Berjalan dan hiking adalah salah satu latihan aerobik yang paling mudah diakses yang bisa Anda lakukan. Anda tidak membutuhkan apa pun selain kedua kaki Anda, sepasang sepatu yang bagus dan tempat untuk pergi. Jika Anda tidak memiliki ruang terbuka, berjalanlah di dalam ruangan di atas treadmill atau bahkan di mal.

Berjalan dapat diakses oleh kebanyakan orang, termasuk kebanyakan orang dengan masalah sendi. Jika Anda menemukan jalan kaki tidak cukup meningkatkan detak jantung Anda, mendaki bukit atau meningkatkan kecepatan Anda.
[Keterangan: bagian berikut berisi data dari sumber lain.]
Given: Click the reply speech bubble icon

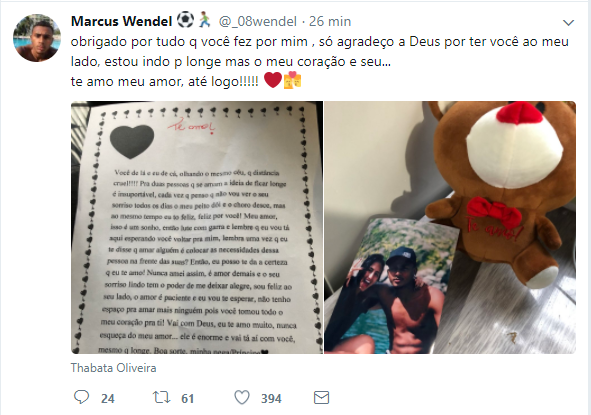Looking at the screenshot, I should point(81,397).
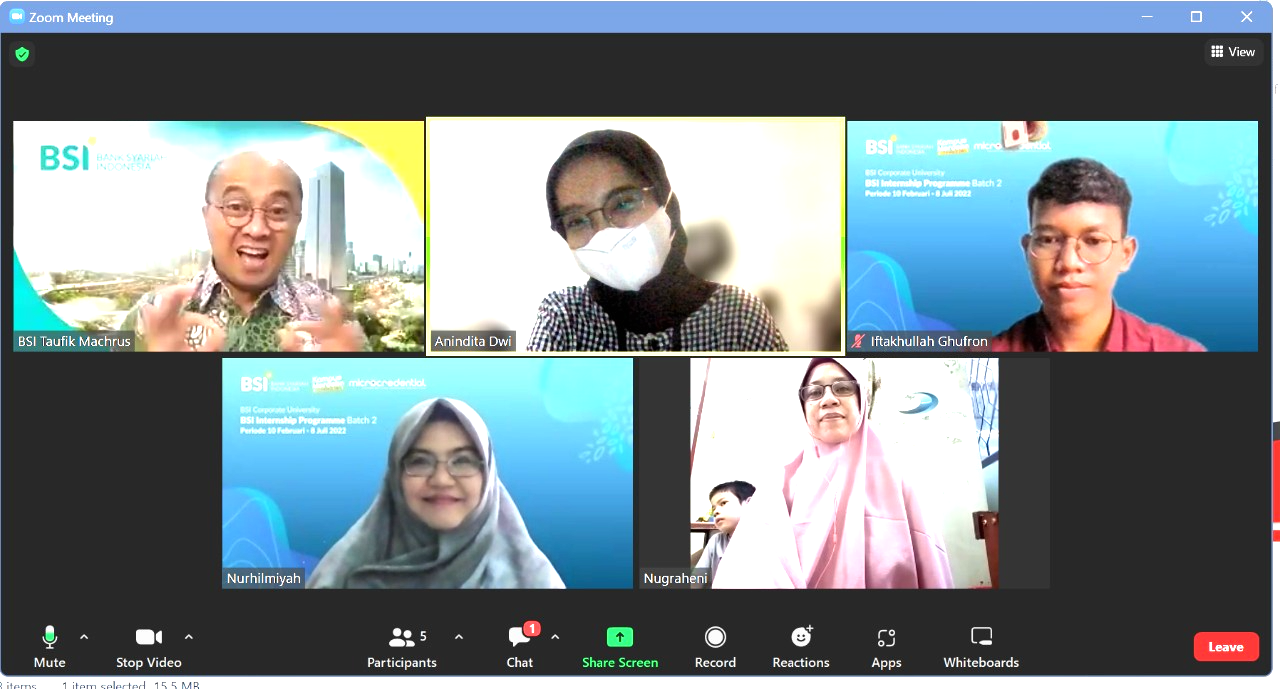
Task: Expand video options arrow beside Stop Video
Action: pos(189,637)
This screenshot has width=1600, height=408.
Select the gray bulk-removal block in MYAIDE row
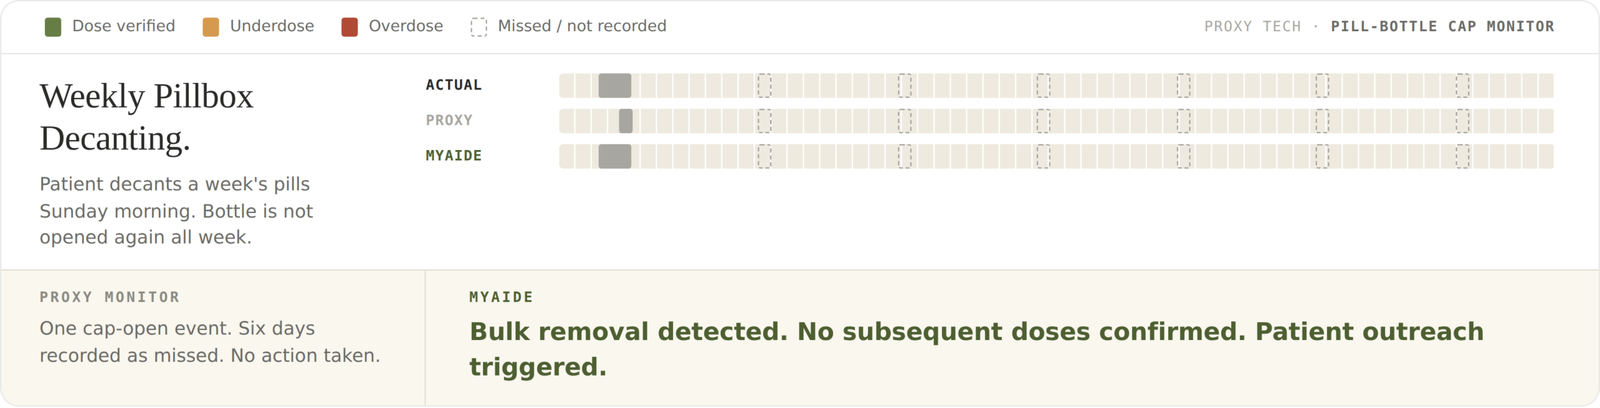(615, 156)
Kelas dansa membuat hati Anda bekerja dan menambah kesenangan untuk sesi Anda. Kredit: JackF / iStock / GettyImages

2. Menari

Dansa yang mantap dan tanpa henti meningkatkan detak jantung Anda dan dianggap sebagai aktivitas aerobik. Gaya uptempo, seperti ballroom dan hip-hop, adalah yang paling aerobik. Zumba, kelas kebugaran populer berdasarkan tarian Latin, membakar rata-rata 369 kalori per kelas, lapor American Council on Exercise. Ini sangat efektif dan menyenangkan, yang berarti Anda akan terus kembali dan mencapai tujuan Anda.

: Seberapa Sering Harus Anda Lakukan Zumba untuk Menurunkan Berat Badan?

3. Mesin Gym

Di lantai pusat kebugaran, Anda menemukan lusinan mesin yang memberi Anda latihan aerobik. Mesin elips, yang terlihat seperti rel meluncur tempat Anda memompa kaki, sepeda stasioner, mesin ski, stepper, dan tangga putar adalah beberapa opsi paling populer.
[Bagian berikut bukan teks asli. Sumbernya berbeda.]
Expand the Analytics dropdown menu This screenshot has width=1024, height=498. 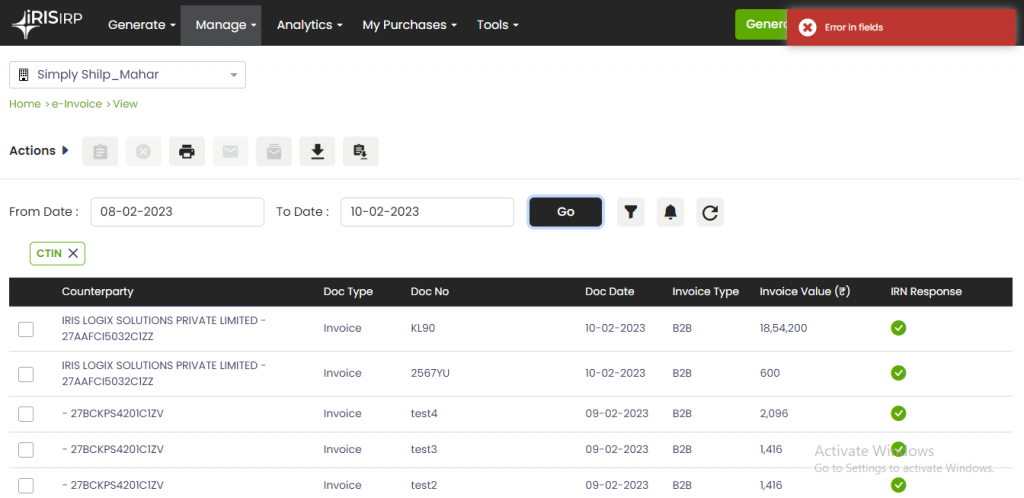[309, 25]
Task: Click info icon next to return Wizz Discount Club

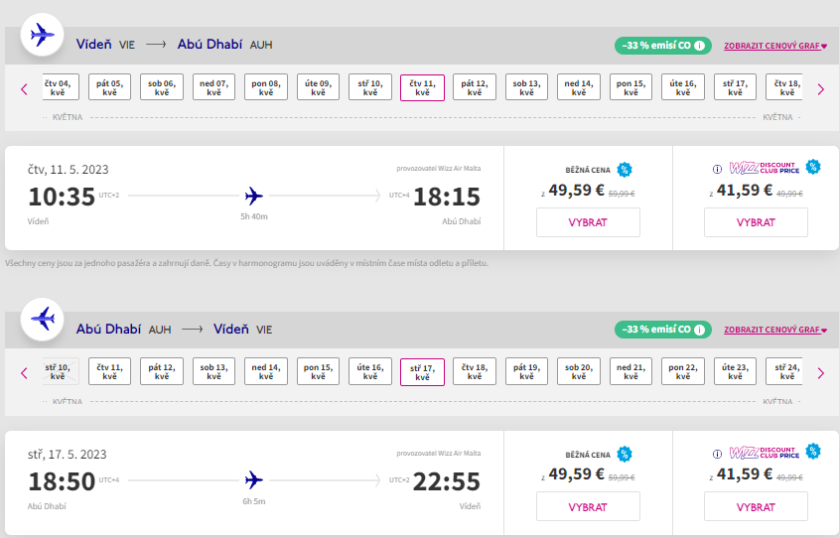Action: 716,453
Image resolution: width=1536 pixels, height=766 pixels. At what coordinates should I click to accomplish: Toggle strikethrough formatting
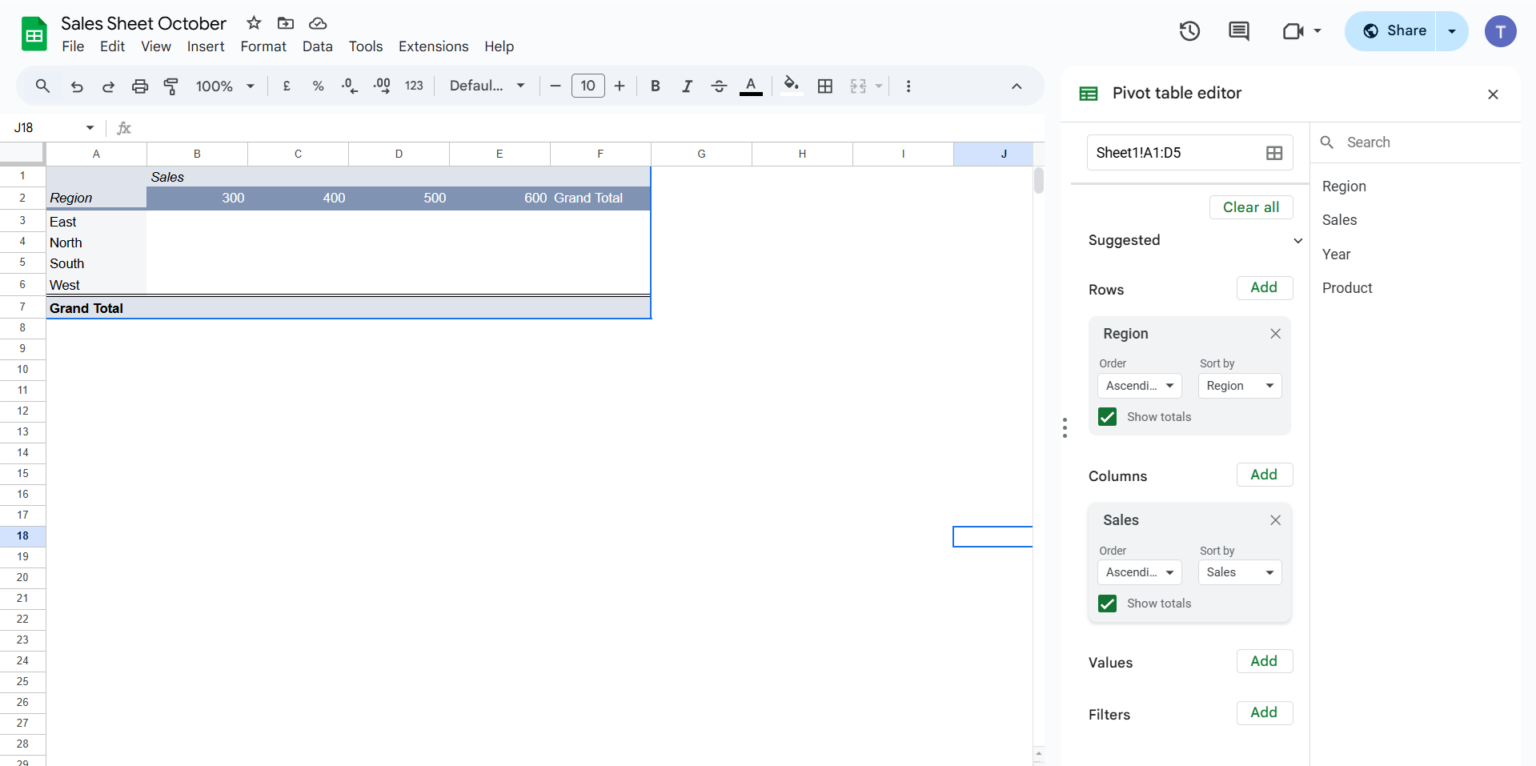(x=719, y=86)
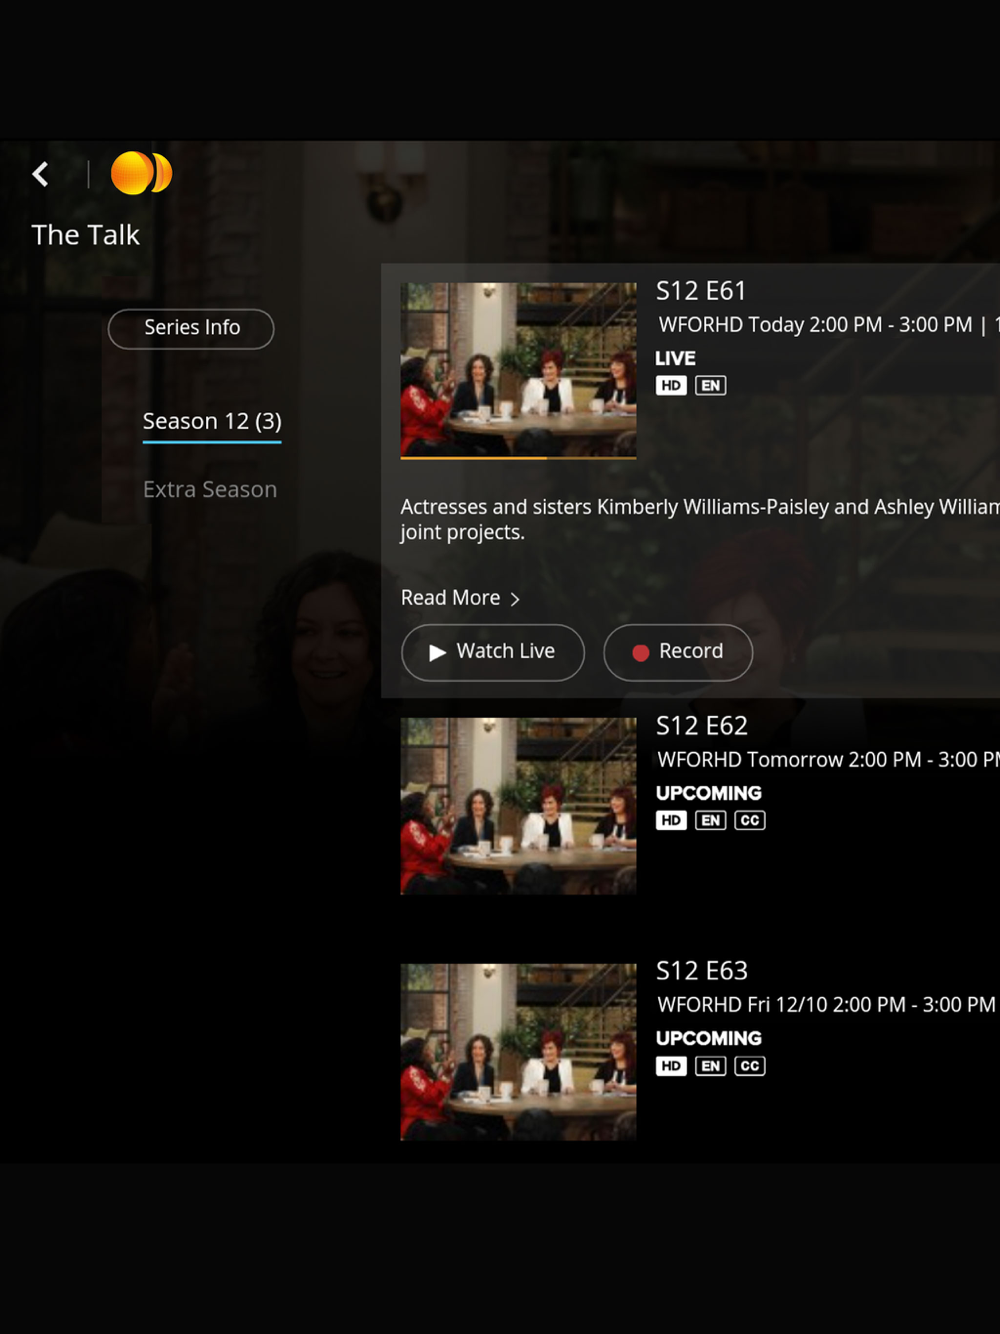Viewport: 1000px width, 1334px height.
Task: Click the HD badge on S12 E63
Action: (x=671, y=1066)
Semua mesin ini bisa memberi Anda latihan yang baik, asalkan Anda merasa nyaman menggunakannya. Jika Anda tidak yakin, terhubung dengan staf gym untuk mendapatkan ulasan cepat. Mesin gym memberi Anda kesempatan untuk menonton televisi atau membaca saat intensitas rendah hingga sedang. Plus, karena mereka berada di dalam ruangan, Anda tidak perlu khawatir tentang latihan yang dihabiskan.

Coba beberapa mesin untuk melihat mana yang cocok untuk Anda. Jika Anda memiliki masalah sendi, misalnya, Anda mungkin mendapati bahwa tindakan tangga putar tidak disukai, tetapi elips berdampak rendah tepat.

4. Aerobik Berdampak Tinggi, Berdampak Rendah dan Langkah

Kelas aerobik telah banyak berubah sejak Jane Fonda dan Richard Simmons menyalak dari layar video. Gabungkan musik yang memompa jantung dengan gerakan dansa, senam dasar, gerakan atletik dan kickboxing untuk meningkatkan napas dan detak jantung Anda. Berolahraga bersama kelompok dapat memotivasi, tetapi mungkin juga terlalu intens bagi orang yang baru berolahraga.

5. Berenang

Latihan air menawarkan cara yang hampir tidak berdampak untuk meningkatkan detak jantung Anda dan cocok dengan aktivitas aerobik. Jika berenang bukan untuk Anda, pertimbangkan aerobik air atau jalan air. Daya apung air mendukung berat badan Anda dan dengan demikian membuat latihan ini mudah pada persendian.

6. Jogging atau Berlari

Jogging dan lari tentu saja meningkatkan detak jantung Anda, tetapi itu bukan untuk pemula. Tetapi, jika Anda memiliki sendi yang sehat, mereka memberikan cara yang bagus untuk meningkatkan latihan berjalan Anda. Ketika berjalan terlalu mudah, pertimbangkan bergantian berjalan beberapa menit dengan berlari beberapa menit untuk meningkatkan denyut jantung Anda ke tingkat aerobik - antara 50 dan 85 persen dari denyut jantung maksimum Anda, menurut American Heart Association.

Bersepeda dalam ruangan dianggap sebagai latihan aerobik. Kredit: monkeybusinessimages / iStock / GettyImages

7. Bersepeda

Mengendarai sepeda di dalam ruangan (stasioner) atau di luar ruangan meningkatkan detak jantung Anda dan dapat meningkatkan kebugaran Anda. Mengendarai cruiser di trotoar mungkin tidak cukup untuk dihitung sebagai latihan aerobik, jadi, pompalah kaki Anda dan rasakan napas Anda lebih cepat untuk mendapatkan manfaat aerobik. Bergabunglah dengan kelas bersepeda dalam ruangan untuk meningkatkan motivasi Anda jika Anda naik ke dalam.

: Bisakah Anda Melakukan Latihan Cardio Setiap Hari?